- Avoid slumped sitting
Imagine the cartilage fibres that make up the disc being red, sore and inflamed. If this area is stretched, you can understand why you pain will be worse. Instead, if you need to sit, ensure that your bum is at the back of the chair, your knees are lower than your hips and that your feet are on the ground. It is a good idea to use a support (cushion, rolled up towel or jumper) in your lower back to help prevent a slump.
- Walk little and often
Walking is extremely important with disc related low back pain. Firstly it involves general movement which has been shown to be crucial for disc related low back pain. It also keeps the spine in an extended position and therefore avoids the flexion (bend forward) that disc pain can be aggravated by. You should note that the distance to be walked each time will depend on the individual and the symptoms that they exhibit at the time. Pacing yourself is key. Start with short walks on flat ground. Do not go too far on the first attempt.

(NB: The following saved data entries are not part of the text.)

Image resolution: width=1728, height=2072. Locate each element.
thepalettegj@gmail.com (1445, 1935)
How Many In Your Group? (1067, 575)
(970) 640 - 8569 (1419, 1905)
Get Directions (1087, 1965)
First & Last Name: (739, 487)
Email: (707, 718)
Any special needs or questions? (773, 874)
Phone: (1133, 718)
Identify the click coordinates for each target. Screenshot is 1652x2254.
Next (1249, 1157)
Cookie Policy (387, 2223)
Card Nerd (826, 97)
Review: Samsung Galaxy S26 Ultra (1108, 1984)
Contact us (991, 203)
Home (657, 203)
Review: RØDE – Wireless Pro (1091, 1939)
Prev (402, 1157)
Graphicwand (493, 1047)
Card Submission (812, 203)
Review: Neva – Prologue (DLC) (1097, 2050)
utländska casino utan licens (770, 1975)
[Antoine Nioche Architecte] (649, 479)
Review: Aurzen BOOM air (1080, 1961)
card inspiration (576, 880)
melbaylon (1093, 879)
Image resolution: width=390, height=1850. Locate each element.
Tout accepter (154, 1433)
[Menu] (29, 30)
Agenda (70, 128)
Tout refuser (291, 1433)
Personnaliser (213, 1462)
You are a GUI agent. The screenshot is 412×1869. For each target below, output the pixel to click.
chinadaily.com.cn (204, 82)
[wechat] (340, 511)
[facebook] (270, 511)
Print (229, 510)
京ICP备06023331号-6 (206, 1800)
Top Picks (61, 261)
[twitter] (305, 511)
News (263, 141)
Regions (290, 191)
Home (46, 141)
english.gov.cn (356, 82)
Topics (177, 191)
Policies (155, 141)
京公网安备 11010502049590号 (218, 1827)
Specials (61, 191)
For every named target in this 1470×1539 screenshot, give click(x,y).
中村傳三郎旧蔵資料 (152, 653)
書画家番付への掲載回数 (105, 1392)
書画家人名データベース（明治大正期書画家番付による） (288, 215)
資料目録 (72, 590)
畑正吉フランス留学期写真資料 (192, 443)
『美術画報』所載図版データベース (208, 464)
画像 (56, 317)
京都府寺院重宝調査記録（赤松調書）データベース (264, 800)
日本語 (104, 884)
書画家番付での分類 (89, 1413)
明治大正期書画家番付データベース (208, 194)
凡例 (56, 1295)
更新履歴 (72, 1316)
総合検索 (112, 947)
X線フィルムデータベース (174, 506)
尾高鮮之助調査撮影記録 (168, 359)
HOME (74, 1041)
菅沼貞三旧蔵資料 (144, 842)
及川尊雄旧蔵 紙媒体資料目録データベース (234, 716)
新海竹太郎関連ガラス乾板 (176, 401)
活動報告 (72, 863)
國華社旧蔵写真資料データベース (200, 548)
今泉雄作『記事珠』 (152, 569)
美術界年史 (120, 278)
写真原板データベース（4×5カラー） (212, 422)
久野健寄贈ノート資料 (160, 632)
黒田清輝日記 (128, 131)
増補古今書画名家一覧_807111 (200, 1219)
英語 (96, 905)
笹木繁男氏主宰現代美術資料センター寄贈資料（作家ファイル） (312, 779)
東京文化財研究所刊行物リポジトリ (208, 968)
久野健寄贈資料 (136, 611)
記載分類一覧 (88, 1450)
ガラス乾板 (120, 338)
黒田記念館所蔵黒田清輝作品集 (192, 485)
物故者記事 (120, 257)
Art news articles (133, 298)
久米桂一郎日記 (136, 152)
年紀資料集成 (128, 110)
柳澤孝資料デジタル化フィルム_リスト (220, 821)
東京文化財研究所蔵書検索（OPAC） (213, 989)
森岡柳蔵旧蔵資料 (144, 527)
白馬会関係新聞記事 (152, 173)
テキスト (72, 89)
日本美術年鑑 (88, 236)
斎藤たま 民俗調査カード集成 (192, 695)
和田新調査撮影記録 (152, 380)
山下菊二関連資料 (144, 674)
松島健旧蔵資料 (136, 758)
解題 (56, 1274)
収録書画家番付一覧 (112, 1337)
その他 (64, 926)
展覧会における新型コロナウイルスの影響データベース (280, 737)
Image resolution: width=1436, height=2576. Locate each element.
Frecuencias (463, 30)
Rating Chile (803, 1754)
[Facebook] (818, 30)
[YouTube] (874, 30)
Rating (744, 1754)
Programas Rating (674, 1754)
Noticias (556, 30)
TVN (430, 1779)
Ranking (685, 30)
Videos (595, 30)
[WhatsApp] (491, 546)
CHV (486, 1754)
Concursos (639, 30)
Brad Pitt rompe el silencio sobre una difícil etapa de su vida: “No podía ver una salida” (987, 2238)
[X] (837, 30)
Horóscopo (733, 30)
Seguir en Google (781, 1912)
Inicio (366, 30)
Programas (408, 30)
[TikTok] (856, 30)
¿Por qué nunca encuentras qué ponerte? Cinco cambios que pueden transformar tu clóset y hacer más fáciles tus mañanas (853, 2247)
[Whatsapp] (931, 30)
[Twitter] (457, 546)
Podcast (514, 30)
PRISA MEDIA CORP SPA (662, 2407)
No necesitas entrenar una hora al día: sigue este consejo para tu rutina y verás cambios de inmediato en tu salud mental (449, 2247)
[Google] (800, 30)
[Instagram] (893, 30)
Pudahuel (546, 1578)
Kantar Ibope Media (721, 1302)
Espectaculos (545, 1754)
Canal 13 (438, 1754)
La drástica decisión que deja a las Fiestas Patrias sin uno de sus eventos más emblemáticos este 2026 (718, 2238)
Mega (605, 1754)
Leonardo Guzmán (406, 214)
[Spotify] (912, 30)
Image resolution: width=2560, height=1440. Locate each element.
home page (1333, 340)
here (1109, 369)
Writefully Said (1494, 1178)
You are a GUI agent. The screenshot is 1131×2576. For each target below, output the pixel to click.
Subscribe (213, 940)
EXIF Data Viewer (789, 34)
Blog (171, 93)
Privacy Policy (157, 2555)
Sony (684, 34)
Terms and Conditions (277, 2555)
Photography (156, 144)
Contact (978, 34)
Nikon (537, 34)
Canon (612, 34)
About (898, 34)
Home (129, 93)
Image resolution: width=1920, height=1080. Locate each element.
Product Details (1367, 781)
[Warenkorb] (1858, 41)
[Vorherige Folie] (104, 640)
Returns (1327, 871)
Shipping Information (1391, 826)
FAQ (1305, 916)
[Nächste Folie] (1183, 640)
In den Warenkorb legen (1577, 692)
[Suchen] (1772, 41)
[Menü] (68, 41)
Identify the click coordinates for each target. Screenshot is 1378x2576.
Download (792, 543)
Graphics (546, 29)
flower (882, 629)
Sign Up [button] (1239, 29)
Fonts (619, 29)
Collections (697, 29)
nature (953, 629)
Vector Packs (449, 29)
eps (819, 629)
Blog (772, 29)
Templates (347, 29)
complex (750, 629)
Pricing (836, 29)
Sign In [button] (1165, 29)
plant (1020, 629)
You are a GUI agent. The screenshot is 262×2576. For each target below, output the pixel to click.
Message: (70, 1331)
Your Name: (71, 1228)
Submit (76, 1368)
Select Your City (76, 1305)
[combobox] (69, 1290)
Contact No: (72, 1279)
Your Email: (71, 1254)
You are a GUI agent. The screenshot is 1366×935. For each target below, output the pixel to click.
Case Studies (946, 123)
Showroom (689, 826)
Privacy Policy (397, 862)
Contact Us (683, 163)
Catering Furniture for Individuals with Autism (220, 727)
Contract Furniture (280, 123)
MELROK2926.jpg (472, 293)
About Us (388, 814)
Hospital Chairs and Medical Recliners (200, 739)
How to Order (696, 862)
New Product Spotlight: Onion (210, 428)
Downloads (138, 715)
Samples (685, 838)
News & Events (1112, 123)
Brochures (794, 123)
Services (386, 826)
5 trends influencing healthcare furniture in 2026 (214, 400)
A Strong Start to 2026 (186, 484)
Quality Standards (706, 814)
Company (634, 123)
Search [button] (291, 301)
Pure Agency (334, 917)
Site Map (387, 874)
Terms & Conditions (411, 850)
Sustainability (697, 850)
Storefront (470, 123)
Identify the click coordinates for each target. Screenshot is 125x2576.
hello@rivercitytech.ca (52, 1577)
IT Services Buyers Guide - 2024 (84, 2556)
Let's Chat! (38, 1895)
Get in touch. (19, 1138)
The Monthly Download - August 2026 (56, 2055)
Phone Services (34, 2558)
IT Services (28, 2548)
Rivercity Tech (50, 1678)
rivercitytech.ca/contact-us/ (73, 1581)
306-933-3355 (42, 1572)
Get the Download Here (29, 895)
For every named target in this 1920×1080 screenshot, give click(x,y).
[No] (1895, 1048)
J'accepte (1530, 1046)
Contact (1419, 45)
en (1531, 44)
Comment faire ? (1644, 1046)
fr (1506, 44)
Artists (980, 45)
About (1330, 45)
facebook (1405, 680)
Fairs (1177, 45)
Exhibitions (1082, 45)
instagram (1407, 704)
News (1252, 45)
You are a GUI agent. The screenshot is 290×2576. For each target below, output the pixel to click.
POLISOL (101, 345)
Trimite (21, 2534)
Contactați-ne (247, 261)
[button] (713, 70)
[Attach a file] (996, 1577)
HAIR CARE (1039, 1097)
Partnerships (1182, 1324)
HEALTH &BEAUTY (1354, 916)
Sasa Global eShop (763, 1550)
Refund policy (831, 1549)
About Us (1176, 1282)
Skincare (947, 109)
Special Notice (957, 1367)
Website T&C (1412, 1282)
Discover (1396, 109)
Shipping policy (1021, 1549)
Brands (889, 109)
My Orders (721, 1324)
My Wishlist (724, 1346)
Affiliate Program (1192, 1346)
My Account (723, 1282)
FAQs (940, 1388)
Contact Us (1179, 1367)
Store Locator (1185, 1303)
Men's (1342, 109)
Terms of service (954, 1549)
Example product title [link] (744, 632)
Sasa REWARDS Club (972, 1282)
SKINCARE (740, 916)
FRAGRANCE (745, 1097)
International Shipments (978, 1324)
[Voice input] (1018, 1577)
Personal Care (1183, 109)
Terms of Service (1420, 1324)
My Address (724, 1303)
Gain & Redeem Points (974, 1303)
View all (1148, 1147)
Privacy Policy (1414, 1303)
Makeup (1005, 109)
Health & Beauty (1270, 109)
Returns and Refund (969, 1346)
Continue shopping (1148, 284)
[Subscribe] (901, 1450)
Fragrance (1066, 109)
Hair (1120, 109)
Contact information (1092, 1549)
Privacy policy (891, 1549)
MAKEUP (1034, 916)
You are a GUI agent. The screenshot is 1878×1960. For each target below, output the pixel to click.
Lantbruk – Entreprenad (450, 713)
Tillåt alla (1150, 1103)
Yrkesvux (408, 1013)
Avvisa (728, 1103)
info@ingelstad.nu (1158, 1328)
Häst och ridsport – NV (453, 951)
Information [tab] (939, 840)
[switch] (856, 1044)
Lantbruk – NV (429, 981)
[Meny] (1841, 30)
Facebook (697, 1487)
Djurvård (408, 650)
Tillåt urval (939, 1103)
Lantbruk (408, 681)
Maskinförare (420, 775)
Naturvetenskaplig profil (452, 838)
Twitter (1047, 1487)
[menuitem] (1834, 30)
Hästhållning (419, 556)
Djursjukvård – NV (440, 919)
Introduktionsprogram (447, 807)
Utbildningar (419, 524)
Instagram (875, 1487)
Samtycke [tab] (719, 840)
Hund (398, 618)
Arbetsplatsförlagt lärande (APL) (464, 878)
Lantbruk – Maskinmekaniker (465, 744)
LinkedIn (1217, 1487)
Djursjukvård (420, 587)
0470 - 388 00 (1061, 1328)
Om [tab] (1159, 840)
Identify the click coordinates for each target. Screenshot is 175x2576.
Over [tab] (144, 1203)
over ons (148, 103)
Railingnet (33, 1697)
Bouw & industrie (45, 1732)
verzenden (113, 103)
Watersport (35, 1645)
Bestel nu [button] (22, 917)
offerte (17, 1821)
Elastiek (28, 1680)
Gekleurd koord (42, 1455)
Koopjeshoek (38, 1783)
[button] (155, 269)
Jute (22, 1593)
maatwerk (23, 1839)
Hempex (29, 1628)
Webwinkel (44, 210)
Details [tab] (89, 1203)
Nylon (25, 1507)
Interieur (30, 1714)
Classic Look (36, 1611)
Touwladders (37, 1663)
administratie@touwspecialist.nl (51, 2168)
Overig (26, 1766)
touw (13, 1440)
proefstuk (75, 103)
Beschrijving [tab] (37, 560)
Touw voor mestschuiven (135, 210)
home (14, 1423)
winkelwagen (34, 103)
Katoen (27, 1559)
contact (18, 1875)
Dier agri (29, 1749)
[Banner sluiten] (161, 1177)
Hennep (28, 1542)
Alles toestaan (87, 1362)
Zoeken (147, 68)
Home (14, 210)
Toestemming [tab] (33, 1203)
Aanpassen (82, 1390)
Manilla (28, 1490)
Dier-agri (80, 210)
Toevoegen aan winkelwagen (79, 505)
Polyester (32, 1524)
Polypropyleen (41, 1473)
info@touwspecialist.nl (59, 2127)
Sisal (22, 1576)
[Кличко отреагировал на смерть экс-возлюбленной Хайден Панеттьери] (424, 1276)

See how you back pain reacts to the walk and alter the distance / time of your next walk accordingly with your aim being to increase distance / time as your symptoms allow.
- Use heat for pain relief
One of the most painful parts of having disc related low back pain is the associated muscle spasm. Using heat can be an extremely effective method in reducing this muscle spasm and therefore controlling your pain. Use a microwave heat pack, hot water bottle, heat rub or hot shower to apply the heat. Remember “tip 1”!! Do not sit in a slumped posture while you apply heat.
- Lie on your front
Lying on your front while leaning on your elbows helps reduce the pressure on the back of the disc by putting your body in an extended position. This may be acutely sore if the disc is bulging as extension can nip the back of the disc between the vertebrae. If you are unable to lean on the elbows, you could try simply lying on your front for a while and slowly increase the extension as pain allows by putting pillows under your chest.
- Do not have a hot bath
Sitting in a hot bath may feel good as the heat helps reduce any muscle spasm. However, the slumped position of a bath will add undue stress to the disc in the low back and once you get out, pain could return and even be worse than before. Instead, follow “tip 3” for heated pain relief.